Damage to the Amazon rain forest may be twice as large as previously thought due to undetected selective logging, US and Brazilian forest experts report.

Selective logging causes damage to the undergrowth

Conventional methods of analysing satellite images were capable of spotting only clear-cut swathes of land, where all the trees are removed for farming or grazing.

Selective logging means individual trees are picked out of the forest.
   
Researchers at the Carnegie Institution of Washington used a new method to analyse satellite images and detected selective logging in the five major timber production states of the Brazilian Amazon.
   
The report, published in Friday’s issue of the journal Science, showed that the size of the damaged forest, taking into account selective logging, was between 60% and 128% higher than the officially deforested area between 1999 and 2002.
   
“We expected to see large areas of logging, but the extent to which logging penetrates deep into the frontier is much more dramatic than we anticipated,” said Michael Keller of the US Forest Service, who helped write the report. 
   
Brazil’s fast-growing agricultural frontier and new road projects in recent years have led to the devastation of areas larger than the US state of New Jersey. More recent official figures suggest a slowing of the destruction in 2005. 

Reaction 
   
The government acknowledged the merit of the study but said it overestimated the extent of selective logging.
   
“The lumber industry doesn’t have the capacity to process such volumes,” said Tasso Azevedo, the Environment Ministry’s forestry director. 
   

“We expected to see large areas of logging, but the extent to which logging penetrates deep into the frontier is much more dramatic than we anticipated”

Michael Keller,
US Forest Service

“Yet if we apply this study at a large scale in real-time, we may one day be a step ahead of illegal logging,” he added.
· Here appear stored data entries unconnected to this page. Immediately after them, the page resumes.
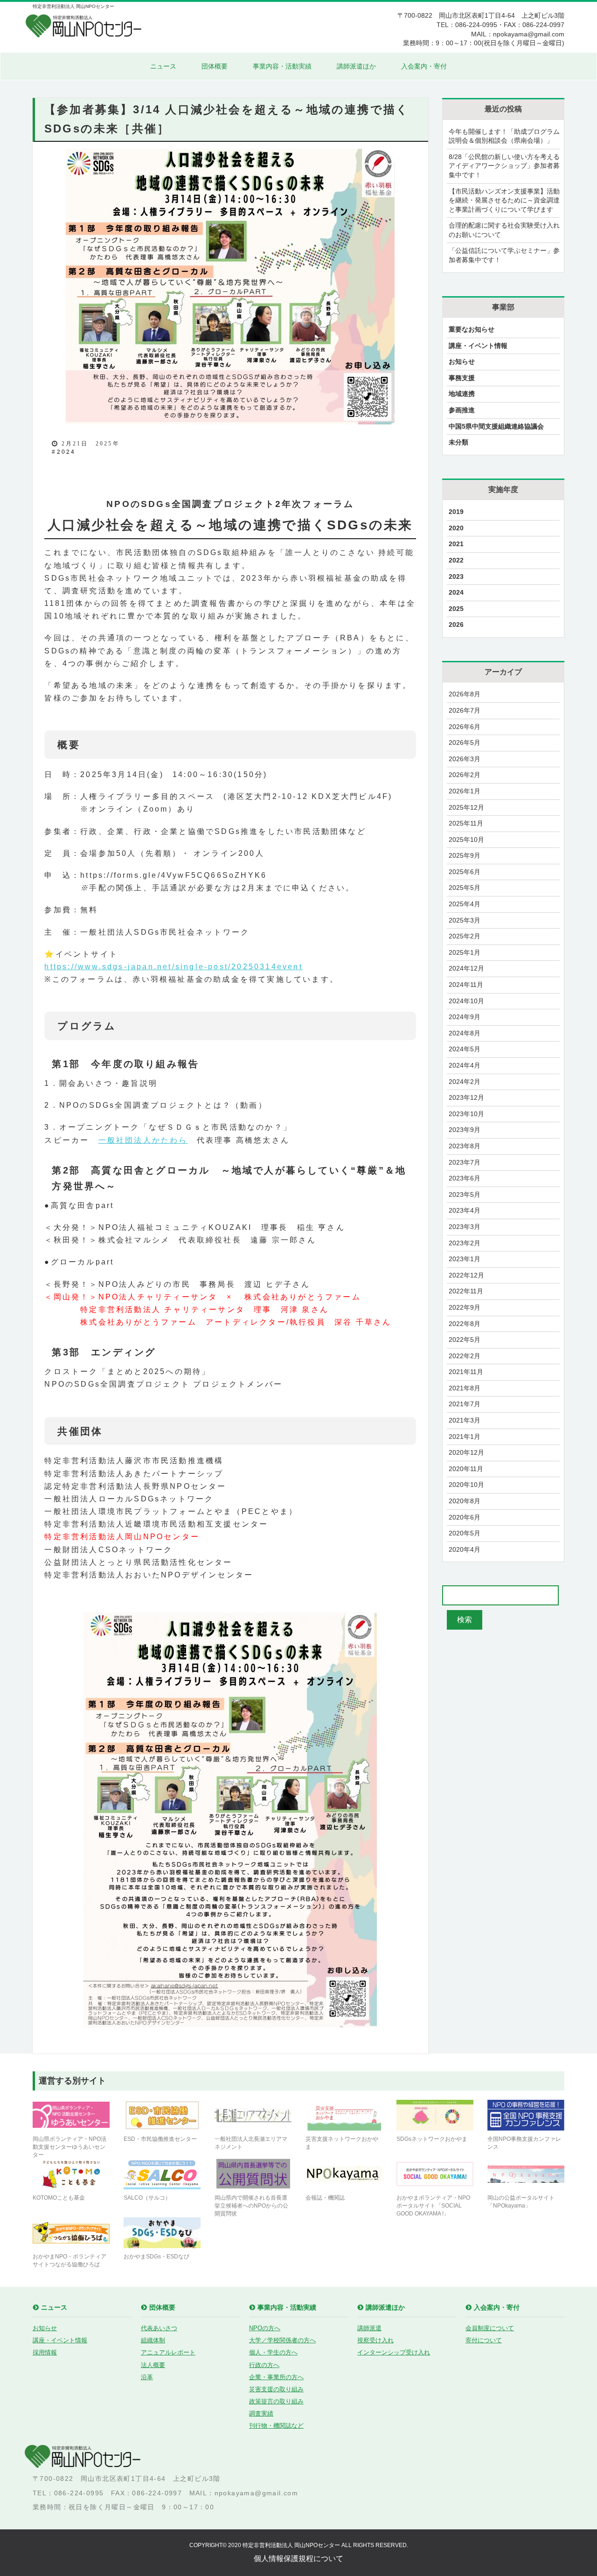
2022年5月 (464, 1339)
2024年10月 (466, 1001)
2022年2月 (464, 1356)
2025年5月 (464, 887)
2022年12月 (466, 1275)
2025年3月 (464, 920)
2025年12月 (466, 807)
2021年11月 (466, 1371)
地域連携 (462, 393)
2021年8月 (464, 1388)
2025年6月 (464, 871)
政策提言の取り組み (276, 2401)
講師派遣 (369, 2328)
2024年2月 (464, 1081)
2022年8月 (464, 1323)
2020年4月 (464, 1549)
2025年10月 (466, 839)
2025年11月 (466, 823)
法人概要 (153, 2364)
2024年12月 (466, 968)
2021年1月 (464, 1436)
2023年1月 (464, 1259)
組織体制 (153, 2340)
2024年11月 (466, 984)
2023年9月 (464, 1129)
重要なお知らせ (471, 329)
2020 (456, 528)
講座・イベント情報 (478, 345)
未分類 (458, 442)
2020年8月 (464, 1501)
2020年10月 (466, 1484)
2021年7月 (464, 1404)
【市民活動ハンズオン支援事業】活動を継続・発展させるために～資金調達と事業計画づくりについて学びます (504, 200)
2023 (456, 576)
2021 (456, 544)
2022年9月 (464, 1307)
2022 (456, 560)
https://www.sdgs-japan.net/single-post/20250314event (173, 967)
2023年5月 (464, 1194)
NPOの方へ (264, 2328)
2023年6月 (464, 1178)
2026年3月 (464, 759)
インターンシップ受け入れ (393, 2352)
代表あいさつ (159, 2328)
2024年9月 (464, 1017)
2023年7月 (464, 1162)
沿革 (147, 2377)
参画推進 (462, 410)
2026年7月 (464, 710)
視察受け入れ (375, 2340)
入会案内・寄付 (424, 66)
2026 (456, 624)
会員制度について (489, 2328)
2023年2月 (464, 1243)
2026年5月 (464, 742)
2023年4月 (464, 1210)
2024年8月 (464, 1033)
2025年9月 (464, 855)
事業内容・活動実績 (282, 66)
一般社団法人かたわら (143, 1140)
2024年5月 (464, 1049)
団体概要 (214, 66)
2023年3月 (464, 1226)
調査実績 (261, 2413)
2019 (456, 511)
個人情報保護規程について (298, 2558)
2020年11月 (466, 1468)
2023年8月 (464, 1146)
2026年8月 (464, 694)
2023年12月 (466, 1097)
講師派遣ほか (356, 66)
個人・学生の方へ (273, 2352)
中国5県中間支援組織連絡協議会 (496, 426)
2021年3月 (464, 1420)
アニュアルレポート (168, 2352)
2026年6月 (464, 726)
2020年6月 (464, 1517)
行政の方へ (264, 2364)
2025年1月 (464, 952)
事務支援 (462, 378)
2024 (66, 452)
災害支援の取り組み (276, 2389)
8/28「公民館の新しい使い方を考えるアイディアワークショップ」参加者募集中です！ (504, 166)
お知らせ (462, 361)
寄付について (483, 2340)
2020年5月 (464, 1533)
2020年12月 (466, 1452)
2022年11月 (466, 1291)
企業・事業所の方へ (276, 2377)
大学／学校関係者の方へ (282, 2340)
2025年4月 (464, 904)
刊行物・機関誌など (276, 2425)
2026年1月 (464, 791)
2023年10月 (466, 1114)
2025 (456, 608)
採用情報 (45, 2352)
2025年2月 (464, 936)
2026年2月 (464, 774)
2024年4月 (464, 1065)
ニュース (163, 66)
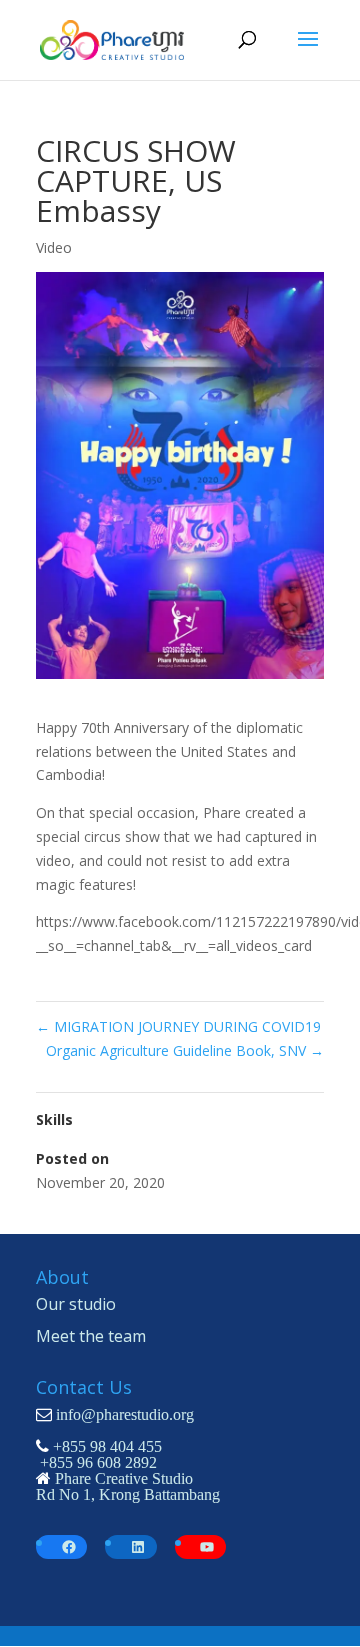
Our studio (76, 1304)
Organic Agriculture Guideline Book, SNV (185, 1050)
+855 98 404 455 (107, 1446)
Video (54, 247)
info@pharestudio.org (125, 1414)
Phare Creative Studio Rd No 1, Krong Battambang (128, 1486)
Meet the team (91, 1336)
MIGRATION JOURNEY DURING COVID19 (178, 1026)
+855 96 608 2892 (98, 1462)
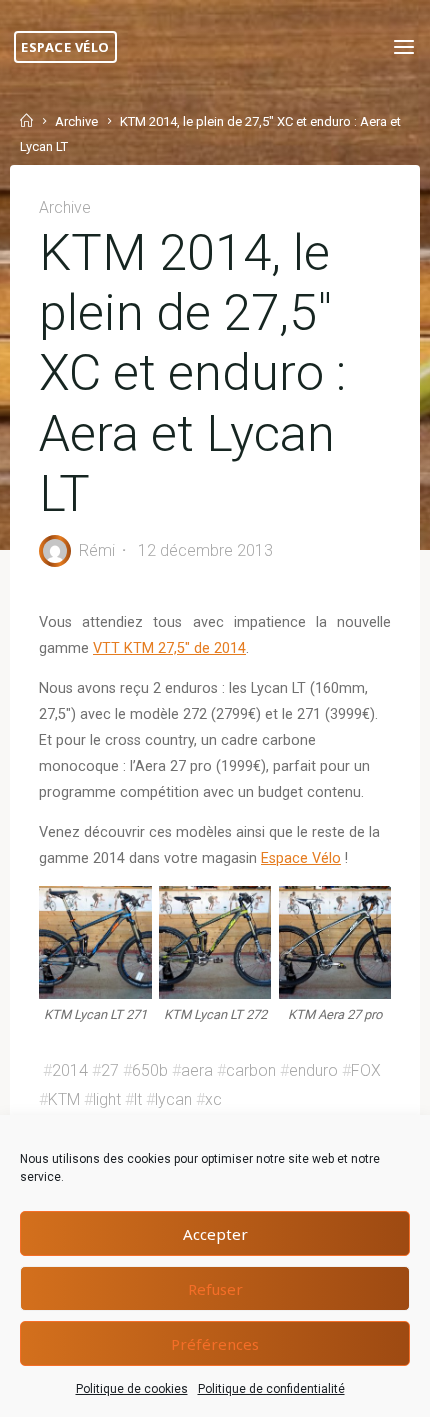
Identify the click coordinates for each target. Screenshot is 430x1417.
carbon (251, 1070)
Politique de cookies (132, 1389)
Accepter (215, 1234)
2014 (70, 1070)
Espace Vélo (65, 47)
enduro (313, 1070)
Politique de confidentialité (271, 1389)
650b (150, 1070)
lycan (173, 1098)
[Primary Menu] (404, 47)
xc (213, 1098)
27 (110, 1070)
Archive (76, 121)
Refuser (215, 1289)
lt (138, 1098)
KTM (64, 1098)
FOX (366, 1070)
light (107, 1098)
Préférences (215, 1344)
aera (197, 1070)
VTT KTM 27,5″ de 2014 (169, 648)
“Compared with clear-cutting, selective logging is the lesser of the two evils and not directly to blame for massive deforestation in the Amazon,” said Jose Natalino Silva, of Empresa Brasileira de Pesquisa Agropecuoria-Amazonia Oriental in Paro, Brazil.
   
“The problem is it opens roads to massive clearing for agriculture,” added Silva, who worked on the report.
  
Selective logging, the report said, increased the flow of carbon from the Amazon forest into the atmosphere by 25%.

It also thins the shady canopy and causes damage to the undergrowth, making forests drier and more flammable.
    
“When you knock down a tree it causes a lot of damage in the understory,” said Gregory Asner of the Carnegie Institute of Washington in Stanford, California, who led the study.

The researchers said they would provide the results of the study to the Brazilian government to help tackle illegal, selective logging.